My wife and I like a bit of high brow culture,and when we attend an opera,and me with my blue denim shirt on Well!Or though If I was single it would have it's advantages,I have seen a couple of well educated ladies with eyes only for my stubby shorts.ha ha.

The high culture end of town blogs are much the same,brother don't tell them your a plumber or brickey they will automatically assume you are as thick as two short planks,especially if you are a chippy.ha ha.

Best wishes.

Daniel said...

On that note, Phill, I submitted a comment once to Sarsaparilla that a person could succeed as a writer without having read Chaucer in the original. Some kind lady with a Ph.D told me to give up my ambition to be a writer.

Her advice came a little late because I'd already been there and done that, quite successfully! Some folk do adopt all manner of airs and graces.

Without our clothes we are all the same! Shockin' ugly.

Phill said...

Without our clothes we are all the same!
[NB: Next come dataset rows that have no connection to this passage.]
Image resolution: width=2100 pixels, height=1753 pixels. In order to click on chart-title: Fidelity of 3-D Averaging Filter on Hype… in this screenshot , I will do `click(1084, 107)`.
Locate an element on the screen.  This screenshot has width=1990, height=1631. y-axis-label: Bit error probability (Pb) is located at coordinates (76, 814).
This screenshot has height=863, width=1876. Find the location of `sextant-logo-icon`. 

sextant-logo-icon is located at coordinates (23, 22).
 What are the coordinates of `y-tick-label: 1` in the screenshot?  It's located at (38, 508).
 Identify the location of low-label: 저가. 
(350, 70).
Shockin' ugly.

Yes indeed we all are.especially me,I have wrinkles on my bum that look like road maps.If you look close you can find your way to "Old Holborn" on it.

I believe that cultural elites exist,I mean,why wouldn't I ? I have only been on the planet for well over five decades.

Daniel I don't have a problem with all academics,I don't call my local sparky if I need a triple by pass.It is mostly in the, as you have said "airs and graces" that angers me.

My brother is a Viet Nam vet,he went on to join the S.A.S. regiment with honors.(If you doubt my honesty I will send you our name via e. mail?) Anyhoo he fronts up to a medical centre (Hollywood repat in Perth)cutting a long story short, a 25 yr old with a PhD sits him down and after a short interview,then goes on to write a long treatise about where he went wrong with his life.I kid you not.

As I said on the other blog academics are like a vet,handy if you have a pet.